* Do this:
Turn the lines below into a numbered list, skipping any blank lines and leaving the pictures out.

* Extracted entries:

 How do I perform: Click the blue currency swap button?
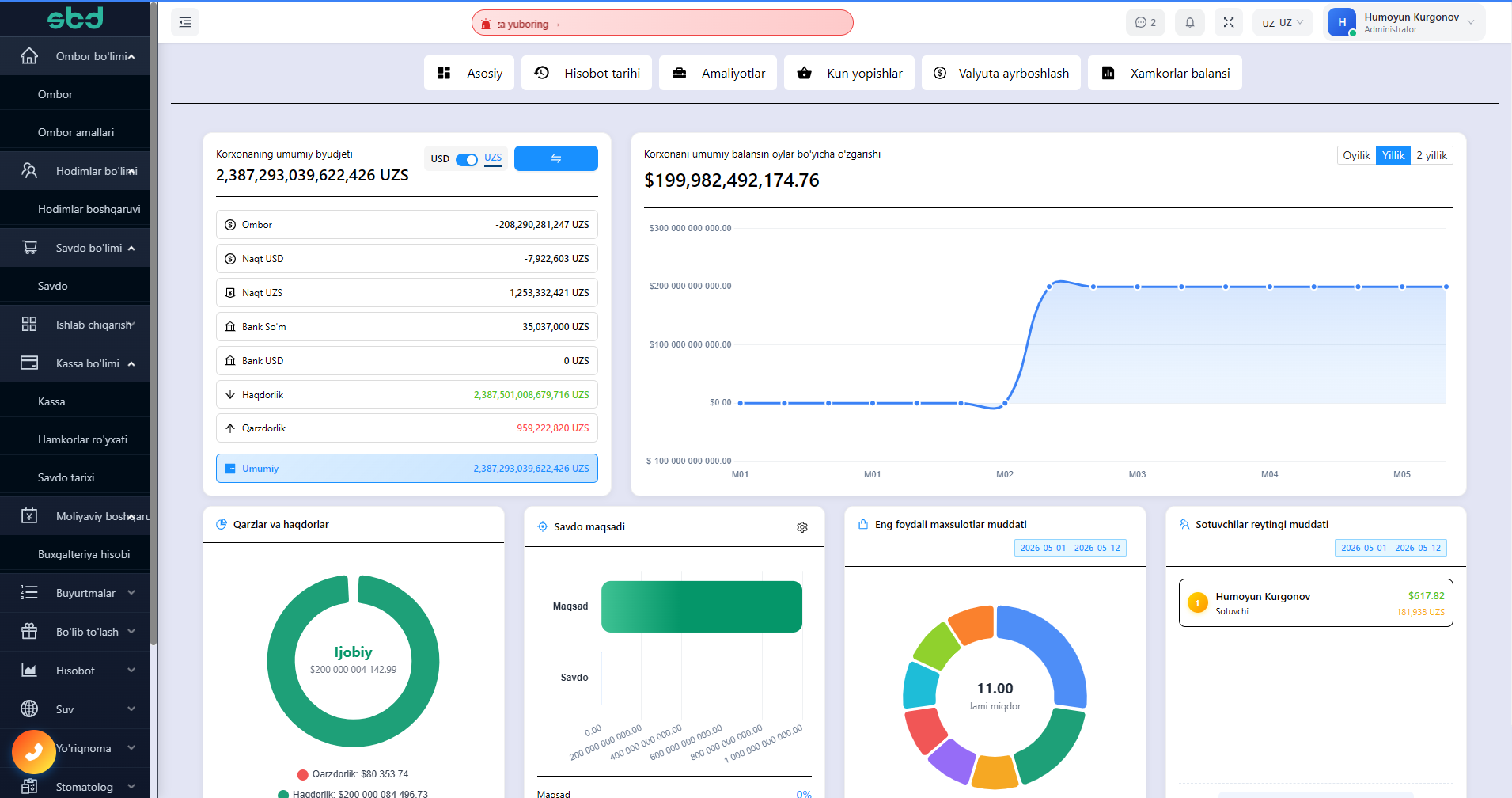556,158
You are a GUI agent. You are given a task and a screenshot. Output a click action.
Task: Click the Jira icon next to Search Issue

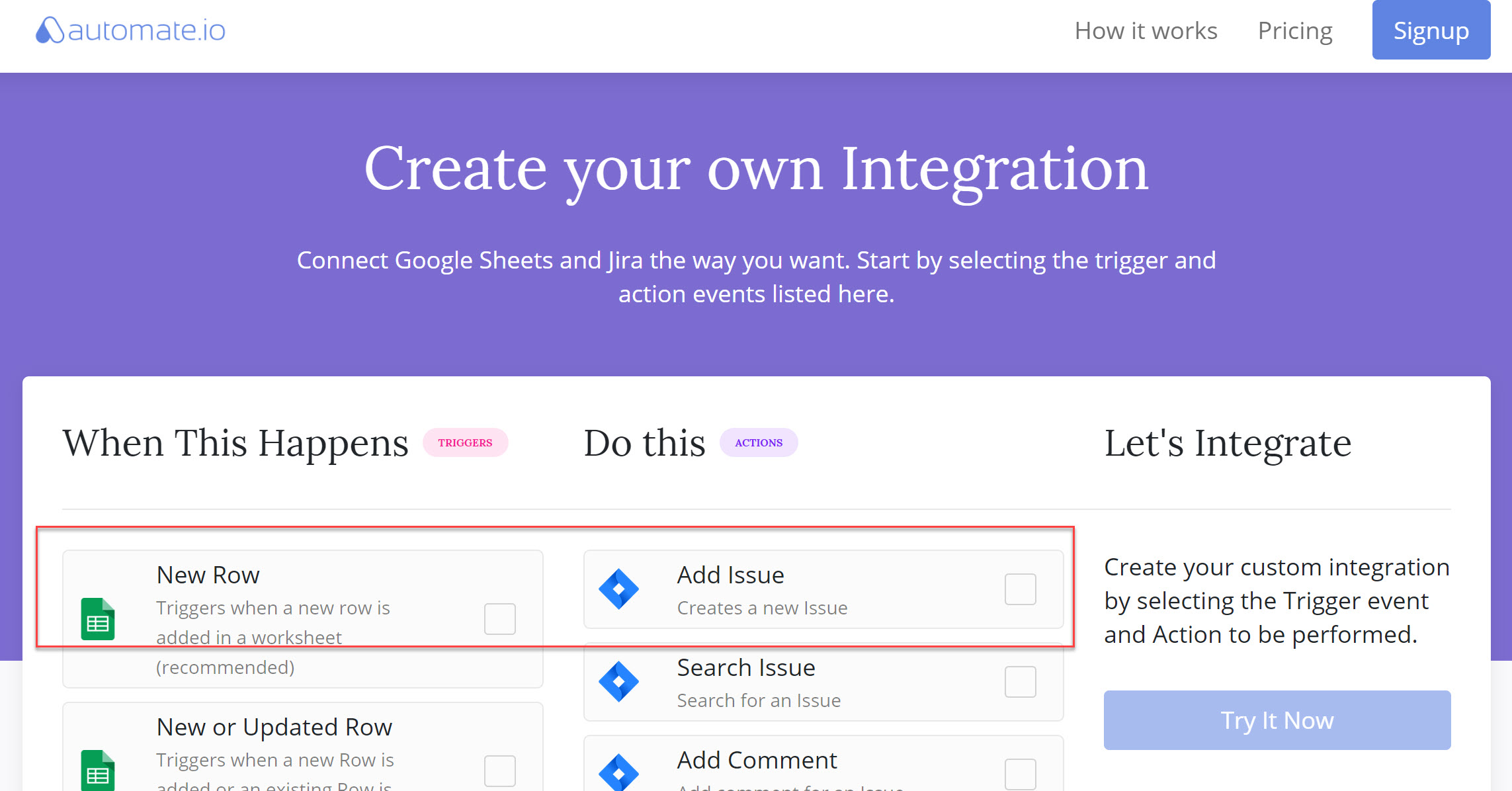click(618, 681)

* Solved exercise:
1.  How do I perform: Click the blue currency swap button?
2. 556,158
3. You are a GUI agent. You are given a task and a screenshot. Output a click action.
4. Task: Click the Jira icon next to Search Issue
5. click(618, 681)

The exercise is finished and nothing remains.